_id and ObjectId in MongoDB

_id and ObjectId
Documents stored in MongoDB must have a "_id" key. The value of this key can be of any type and defaults to an ObjectId object.
Within a collection, each collection has a unique "_id" value to ensure that each document in the collection can be uniquely identified. If there are
two collections, both collections can have a key of "_id" with a value of "123", but each collection can only have one
document whose "_id" is 123.
1.ObjectId
ObjectId is "_id" the default type. It is designed to be lightweight, and different machines can easily generate it in the same way that is globally unique.
This is the main reason MongoDB uses ObjectId over other more conventional practices such as auto-incrementing primary keys, because synchronizing auto-incrementing primary key values ​​across multiple
servers is laborious and time-consuming. MongoDB was designed from the ground up to be a distributed database, and handling multiple
nodes is a core requirement. We'll see later that the ObjectId type is much easier to generate in a sharded environment.

ObjectId uses 12 bytes of storage space, with two hexadecimal digits per byte, and is a 24-bit string. Because it looks very long
, many people find it difficult to handle. But the key is to know that this long ObjectId is twice as long as the actual stored data.

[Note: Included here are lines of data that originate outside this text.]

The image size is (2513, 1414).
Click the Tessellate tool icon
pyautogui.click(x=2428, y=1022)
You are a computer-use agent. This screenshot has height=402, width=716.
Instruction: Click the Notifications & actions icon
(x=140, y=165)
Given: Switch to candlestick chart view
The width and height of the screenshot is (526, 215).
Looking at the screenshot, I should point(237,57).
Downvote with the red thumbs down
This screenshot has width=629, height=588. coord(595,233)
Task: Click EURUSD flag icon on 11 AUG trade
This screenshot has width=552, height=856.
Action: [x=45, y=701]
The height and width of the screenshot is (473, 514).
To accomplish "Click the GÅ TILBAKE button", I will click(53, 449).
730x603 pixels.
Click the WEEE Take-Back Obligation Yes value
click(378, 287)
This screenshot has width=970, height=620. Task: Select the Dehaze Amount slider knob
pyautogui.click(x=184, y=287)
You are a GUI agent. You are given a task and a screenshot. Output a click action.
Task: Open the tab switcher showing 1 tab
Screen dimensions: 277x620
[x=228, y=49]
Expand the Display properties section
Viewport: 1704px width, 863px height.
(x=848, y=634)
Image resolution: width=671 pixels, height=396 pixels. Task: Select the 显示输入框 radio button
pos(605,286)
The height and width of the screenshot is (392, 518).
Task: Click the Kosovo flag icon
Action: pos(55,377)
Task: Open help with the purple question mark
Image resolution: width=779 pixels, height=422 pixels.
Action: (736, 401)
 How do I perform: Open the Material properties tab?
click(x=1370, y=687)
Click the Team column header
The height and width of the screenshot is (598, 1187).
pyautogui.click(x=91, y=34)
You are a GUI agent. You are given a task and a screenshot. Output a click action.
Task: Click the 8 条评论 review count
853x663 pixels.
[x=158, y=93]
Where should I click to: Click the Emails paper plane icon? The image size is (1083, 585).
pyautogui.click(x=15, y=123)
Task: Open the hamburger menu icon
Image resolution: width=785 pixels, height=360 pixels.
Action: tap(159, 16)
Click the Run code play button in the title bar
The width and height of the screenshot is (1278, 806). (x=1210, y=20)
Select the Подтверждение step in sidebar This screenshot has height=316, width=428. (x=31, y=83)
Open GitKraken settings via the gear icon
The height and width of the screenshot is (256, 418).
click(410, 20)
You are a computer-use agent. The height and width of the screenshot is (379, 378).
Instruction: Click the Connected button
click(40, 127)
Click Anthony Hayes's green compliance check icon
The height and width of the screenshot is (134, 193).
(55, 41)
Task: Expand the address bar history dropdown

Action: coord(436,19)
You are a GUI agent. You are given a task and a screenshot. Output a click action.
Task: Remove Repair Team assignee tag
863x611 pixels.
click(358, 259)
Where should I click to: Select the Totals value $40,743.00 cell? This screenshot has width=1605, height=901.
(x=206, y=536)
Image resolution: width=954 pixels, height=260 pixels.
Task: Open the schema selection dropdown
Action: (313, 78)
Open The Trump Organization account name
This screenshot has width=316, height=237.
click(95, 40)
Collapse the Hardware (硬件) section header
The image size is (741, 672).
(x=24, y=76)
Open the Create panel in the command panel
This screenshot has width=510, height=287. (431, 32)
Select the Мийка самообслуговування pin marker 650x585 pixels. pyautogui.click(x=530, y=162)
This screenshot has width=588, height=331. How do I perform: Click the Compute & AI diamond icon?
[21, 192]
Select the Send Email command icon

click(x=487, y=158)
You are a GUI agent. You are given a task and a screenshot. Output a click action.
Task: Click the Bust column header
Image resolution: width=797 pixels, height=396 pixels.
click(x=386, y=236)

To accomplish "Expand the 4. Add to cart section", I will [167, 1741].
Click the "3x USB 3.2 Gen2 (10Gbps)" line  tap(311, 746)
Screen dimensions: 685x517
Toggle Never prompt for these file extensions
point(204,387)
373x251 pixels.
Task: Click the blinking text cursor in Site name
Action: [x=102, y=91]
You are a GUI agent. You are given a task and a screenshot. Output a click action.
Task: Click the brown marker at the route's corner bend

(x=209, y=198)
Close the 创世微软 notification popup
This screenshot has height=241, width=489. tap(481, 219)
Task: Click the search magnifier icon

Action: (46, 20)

If you create multiple ObjectIds in quick succession, you will find that only the last few digits change each time. Also the middle digits will change (if
you pause for a few seconds during creation). This is due to the way the ObjectId is created. 12 bytes are generated as follows:
      0|1|2|3 | 4|5|6 | 7|8 | 9|10|11
        timestamp|machine|PID|counter
The first 4 bytes are the timestamp from the standard epoch in seconds. This brings some useful properties.

The timestamp, combined with the following 5 bytes, provides second-level uniqueness.
Since the timestamp comes first, this means that the ObjectIds will be roughly in the order they were inserted. This is useful for things like using it as an index
for efficiency, but this is not guaranteed, just "approximately". These 4 bytes also imply when the document was created. Most drivers expose
a method to get this information from the ObjectId.

Because the current time is used, many users worry about time synchronization with the server. In fact, this is not necessary, because the actual value of the timestamp is not
important , as long as it is always increasing (once per second).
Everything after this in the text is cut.